> What is expected
Every line in the records below that holds the word "agent" is to be copied.

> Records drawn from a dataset
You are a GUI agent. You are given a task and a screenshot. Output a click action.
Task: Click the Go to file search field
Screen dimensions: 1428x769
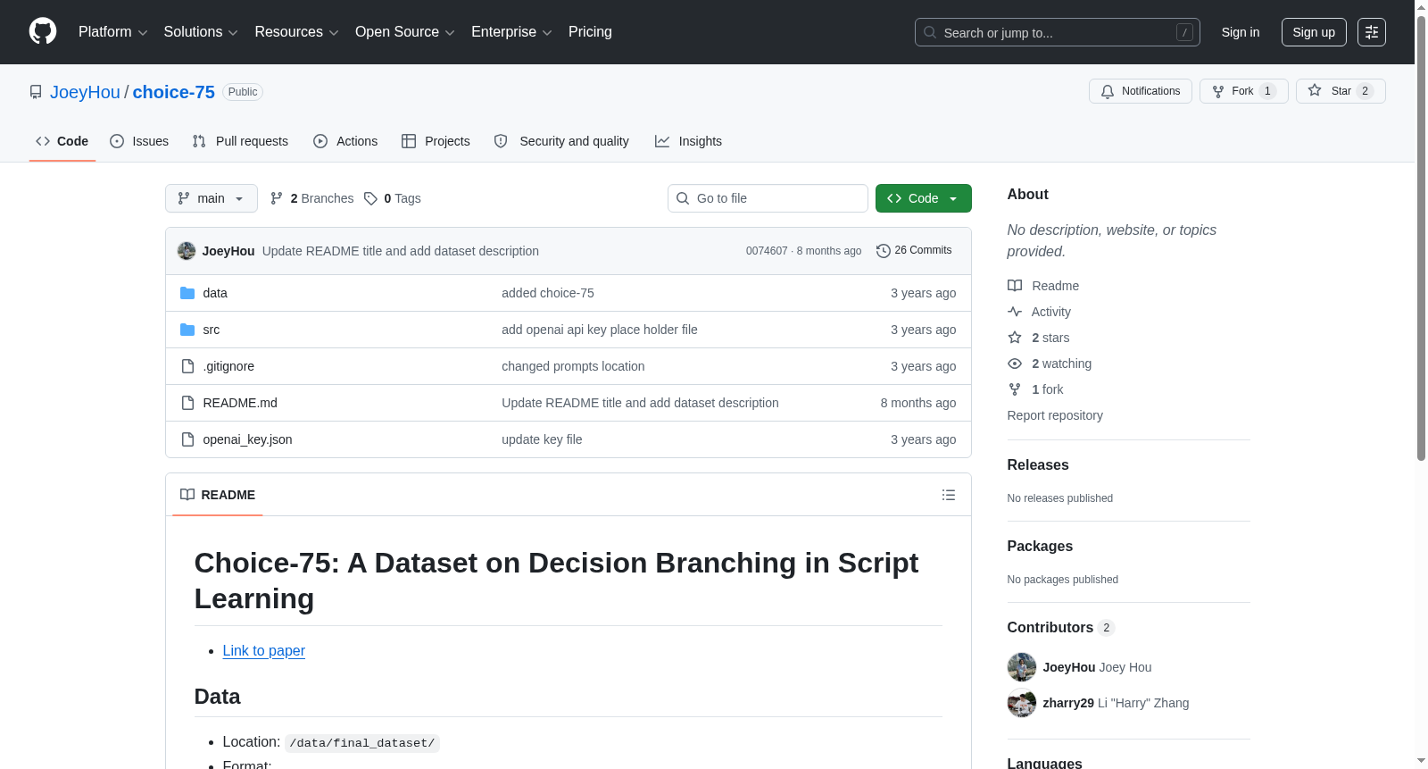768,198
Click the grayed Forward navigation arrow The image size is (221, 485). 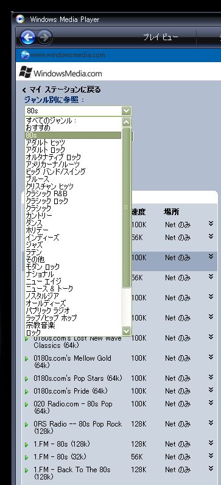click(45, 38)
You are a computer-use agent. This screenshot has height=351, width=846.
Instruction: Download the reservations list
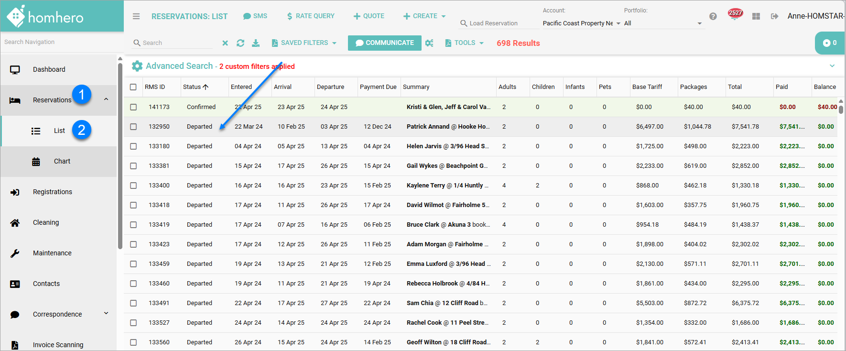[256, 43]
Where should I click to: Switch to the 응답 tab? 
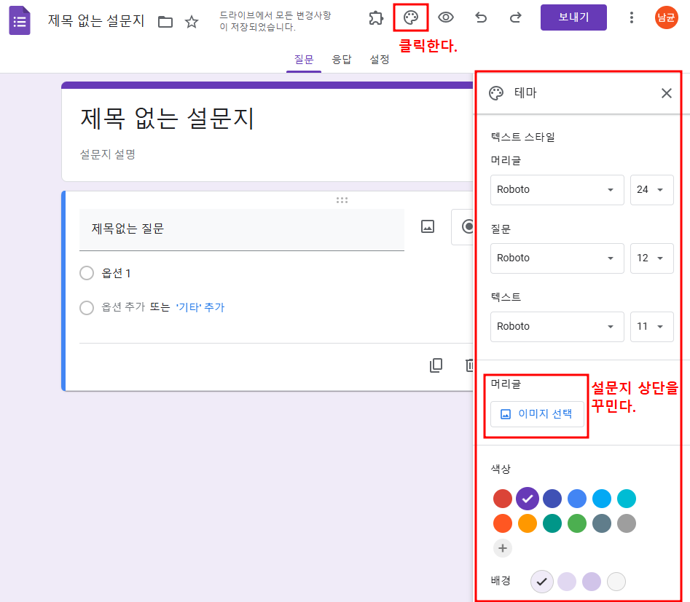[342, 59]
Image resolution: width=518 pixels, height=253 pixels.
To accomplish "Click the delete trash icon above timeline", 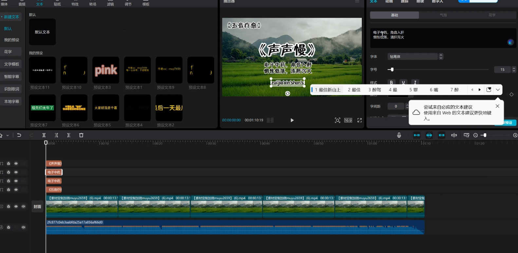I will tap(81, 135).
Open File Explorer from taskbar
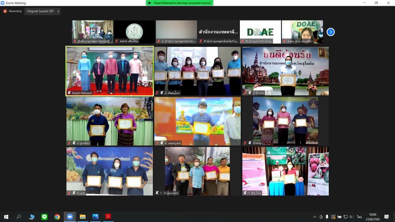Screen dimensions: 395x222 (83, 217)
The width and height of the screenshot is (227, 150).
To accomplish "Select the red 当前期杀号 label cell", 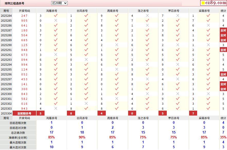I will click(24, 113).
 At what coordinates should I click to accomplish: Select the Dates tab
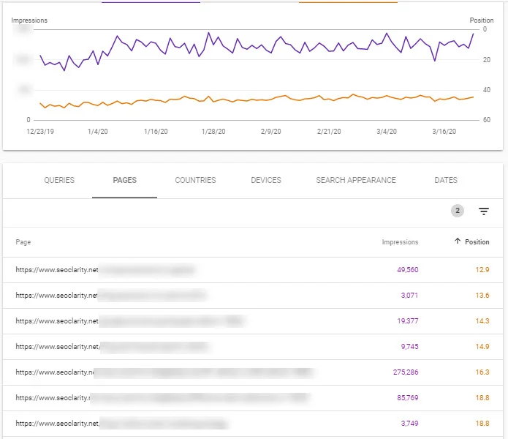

> Response area
You are a GUI agent. You are given a task and a screenshot. Output a click action.
You are a computer-use agent. This screenshot has height=351, width=846.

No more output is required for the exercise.